My philosophy as an artist is that marketing has to be flushed right out of your head if you’re to be really true to yourself and your artistic vision for any project that you’re working on. You have to be able to completely separate your work, from the commodification of your work in order to produce a true work of art. Do it for the love and curiosity of it…never for the money!
Amen to that, Janice! I’m with you all the way.
When I’m not “in the zone” is when I do what I can to stay in touch with the people who appreciate my stuff — and try to expand that group.
That would be me too, Kristin!
ugh…Jessica, I mean. My eye got caught by the line below and I just automatically typed in what I saw. Serves me right for typing first thing in the AM.

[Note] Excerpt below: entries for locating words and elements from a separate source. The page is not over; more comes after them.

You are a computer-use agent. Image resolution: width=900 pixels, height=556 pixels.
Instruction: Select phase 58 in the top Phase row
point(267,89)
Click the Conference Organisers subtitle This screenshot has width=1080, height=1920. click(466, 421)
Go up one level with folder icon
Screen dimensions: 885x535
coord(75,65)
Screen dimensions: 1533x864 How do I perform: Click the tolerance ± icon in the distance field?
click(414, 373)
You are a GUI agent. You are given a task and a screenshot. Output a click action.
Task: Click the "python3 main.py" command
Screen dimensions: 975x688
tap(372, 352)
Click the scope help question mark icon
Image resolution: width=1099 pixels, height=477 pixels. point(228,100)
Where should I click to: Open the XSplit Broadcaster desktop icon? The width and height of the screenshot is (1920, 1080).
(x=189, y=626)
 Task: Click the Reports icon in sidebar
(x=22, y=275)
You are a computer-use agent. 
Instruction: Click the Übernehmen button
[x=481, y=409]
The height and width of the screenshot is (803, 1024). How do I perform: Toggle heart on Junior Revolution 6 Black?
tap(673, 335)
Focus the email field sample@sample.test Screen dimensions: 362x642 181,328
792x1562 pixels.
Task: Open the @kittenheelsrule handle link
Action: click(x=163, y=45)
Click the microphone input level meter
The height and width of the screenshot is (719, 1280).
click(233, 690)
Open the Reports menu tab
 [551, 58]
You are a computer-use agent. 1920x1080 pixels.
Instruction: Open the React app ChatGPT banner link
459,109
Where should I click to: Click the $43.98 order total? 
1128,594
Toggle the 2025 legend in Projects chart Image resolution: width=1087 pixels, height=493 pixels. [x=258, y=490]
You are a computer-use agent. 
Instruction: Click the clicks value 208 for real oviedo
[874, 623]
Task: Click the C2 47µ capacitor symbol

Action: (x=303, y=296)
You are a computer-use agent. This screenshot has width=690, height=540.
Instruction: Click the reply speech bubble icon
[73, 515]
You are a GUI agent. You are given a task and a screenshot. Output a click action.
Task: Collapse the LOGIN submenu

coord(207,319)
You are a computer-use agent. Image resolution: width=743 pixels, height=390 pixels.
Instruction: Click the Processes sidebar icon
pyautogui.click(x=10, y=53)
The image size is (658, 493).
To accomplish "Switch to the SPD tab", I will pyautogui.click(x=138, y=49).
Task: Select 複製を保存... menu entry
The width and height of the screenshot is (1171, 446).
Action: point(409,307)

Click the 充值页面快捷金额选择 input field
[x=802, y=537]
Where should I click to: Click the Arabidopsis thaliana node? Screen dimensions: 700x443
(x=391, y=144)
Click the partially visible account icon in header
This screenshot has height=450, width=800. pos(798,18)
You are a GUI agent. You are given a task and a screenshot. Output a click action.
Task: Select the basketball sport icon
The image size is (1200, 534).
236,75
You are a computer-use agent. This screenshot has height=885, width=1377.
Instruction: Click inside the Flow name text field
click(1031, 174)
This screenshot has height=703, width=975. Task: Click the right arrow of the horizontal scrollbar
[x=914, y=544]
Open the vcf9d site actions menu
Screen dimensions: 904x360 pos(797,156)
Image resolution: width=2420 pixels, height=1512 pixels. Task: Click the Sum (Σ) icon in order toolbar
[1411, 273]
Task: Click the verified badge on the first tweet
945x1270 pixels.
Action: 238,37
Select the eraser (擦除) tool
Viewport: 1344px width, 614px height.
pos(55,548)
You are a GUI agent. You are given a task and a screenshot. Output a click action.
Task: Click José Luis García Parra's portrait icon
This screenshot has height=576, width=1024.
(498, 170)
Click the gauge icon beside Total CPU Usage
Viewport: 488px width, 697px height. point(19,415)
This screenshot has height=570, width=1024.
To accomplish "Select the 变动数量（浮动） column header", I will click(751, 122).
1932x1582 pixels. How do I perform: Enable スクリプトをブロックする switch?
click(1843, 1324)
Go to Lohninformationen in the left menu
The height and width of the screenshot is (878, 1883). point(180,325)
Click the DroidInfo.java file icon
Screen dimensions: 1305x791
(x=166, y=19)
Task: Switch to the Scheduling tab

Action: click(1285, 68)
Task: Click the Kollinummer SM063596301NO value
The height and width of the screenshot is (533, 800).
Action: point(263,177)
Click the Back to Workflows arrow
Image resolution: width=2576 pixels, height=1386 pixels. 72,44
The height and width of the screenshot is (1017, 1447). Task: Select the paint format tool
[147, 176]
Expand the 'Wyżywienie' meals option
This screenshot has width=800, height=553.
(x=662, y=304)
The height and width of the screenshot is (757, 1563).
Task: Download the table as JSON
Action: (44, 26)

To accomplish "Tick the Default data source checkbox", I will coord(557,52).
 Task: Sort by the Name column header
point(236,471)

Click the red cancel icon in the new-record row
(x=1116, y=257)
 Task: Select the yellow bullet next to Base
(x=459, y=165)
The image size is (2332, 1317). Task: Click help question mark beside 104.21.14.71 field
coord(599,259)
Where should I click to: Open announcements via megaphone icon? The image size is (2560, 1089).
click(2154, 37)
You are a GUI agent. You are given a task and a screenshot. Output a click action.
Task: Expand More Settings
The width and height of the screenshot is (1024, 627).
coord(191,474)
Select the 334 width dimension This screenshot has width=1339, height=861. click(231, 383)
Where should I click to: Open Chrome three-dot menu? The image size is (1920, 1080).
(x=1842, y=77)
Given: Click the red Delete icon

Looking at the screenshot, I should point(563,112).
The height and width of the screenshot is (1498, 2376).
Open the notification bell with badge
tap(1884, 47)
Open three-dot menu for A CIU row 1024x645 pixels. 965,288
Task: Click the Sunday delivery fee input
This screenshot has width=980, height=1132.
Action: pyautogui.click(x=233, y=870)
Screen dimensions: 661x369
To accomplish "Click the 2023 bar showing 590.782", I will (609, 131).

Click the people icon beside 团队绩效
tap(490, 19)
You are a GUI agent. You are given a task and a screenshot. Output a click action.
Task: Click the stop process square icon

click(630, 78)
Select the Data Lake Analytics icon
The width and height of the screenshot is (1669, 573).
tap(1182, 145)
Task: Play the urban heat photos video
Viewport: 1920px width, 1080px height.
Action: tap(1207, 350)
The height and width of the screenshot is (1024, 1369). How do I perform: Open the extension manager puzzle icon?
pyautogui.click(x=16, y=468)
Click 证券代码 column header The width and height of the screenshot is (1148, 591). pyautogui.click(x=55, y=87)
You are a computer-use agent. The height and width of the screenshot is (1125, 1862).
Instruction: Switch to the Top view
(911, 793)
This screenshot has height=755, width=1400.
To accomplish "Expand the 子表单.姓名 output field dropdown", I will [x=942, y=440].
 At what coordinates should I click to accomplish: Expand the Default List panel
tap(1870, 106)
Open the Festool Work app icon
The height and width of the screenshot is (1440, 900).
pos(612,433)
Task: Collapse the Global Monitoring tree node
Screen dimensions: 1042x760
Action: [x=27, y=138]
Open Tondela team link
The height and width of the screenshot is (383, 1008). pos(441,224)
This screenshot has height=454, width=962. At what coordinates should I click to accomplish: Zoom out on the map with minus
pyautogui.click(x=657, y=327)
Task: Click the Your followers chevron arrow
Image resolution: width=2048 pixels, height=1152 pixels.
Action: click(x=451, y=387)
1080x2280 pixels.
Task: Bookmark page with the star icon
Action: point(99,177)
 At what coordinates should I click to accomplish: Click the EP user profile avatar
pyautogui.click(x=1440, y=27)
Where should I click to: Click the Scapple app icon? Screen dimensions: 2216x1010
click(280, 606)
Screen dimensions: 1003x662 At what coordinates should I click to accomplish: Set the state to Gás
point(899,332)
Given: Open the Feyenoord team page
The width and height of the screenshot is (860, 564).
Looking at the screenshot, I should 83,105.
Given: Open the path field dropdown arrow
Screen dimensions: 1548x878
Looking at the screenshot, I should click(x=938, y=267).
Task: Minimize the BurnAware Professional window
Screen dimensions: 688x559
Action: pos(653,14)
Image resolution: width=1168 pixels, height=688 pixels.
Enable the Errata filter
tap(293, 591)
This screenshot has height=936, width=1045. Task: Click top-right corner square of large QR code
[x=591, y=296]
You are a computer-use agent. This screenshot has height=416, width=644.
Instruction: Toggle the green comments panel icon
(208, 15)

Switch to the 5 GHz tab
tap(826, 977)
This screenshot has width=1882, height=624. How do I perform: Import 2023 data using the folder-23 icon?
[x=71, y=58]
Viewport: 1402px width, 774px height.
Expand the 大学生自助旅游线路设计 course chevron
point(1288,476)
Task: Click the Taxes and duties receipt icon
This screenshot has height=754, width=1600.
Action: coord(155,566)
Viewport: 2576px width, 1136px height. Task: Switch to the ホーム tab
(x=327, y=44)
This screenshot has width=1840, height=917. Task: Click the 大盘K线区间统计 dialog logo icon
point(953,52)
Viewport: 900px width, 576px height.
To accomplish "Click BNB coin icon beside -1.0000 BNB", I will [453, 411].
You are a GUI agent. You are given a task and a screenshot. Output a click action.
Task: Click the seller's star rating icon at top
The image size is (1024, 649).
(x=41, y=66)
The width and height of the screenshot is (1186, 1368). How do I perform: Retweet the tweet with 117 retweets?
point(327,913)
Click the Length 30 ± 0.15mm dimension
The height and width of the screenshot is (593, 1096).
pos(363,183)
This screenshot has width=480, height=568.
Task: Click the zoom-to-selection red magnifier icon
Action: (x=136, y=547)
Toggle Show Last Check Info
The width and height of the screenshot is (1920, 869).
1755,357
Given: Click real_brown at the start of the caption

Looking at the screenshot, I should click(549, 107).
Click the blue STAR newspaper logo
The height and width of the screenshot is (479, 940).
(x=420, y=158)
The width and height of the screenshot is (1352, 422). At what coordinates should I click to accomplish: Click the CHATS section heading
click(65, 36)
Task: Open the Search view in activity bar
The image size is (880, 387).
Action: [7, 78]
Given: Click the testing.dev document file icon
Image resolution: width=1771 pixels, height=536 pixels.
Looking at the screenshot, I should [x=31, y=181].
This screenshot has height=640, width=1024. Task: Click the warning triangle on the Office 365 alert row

When people find out I’m a jewelry sculptor, they usually start going on about wholesaling, trade shows, booths, etc. That’s when they’re not asking me if I sell at the Saint Germain flea market (*lolsob*). Umm, no. Galleries are in my future.
So I’ve decided that the traditional route of trade shows and art fairs isn’t for me. That means pushing through my fear of approaching gallery owners. One woman looked at me like I was $*%! on her shoe. I guess that’s bound to happen.
I don’t know where you are, Kristine, but if you’re anywhere near the SF Bay Area you should check out Velvet Da Vinci in San Francisco if you’re into off-beat, beautiful jewelry. I’ve never seen anyplace like it, and they seem very open to innovation. I guess I’m allowed to put a URL in here: http://velvetdavinci.com/.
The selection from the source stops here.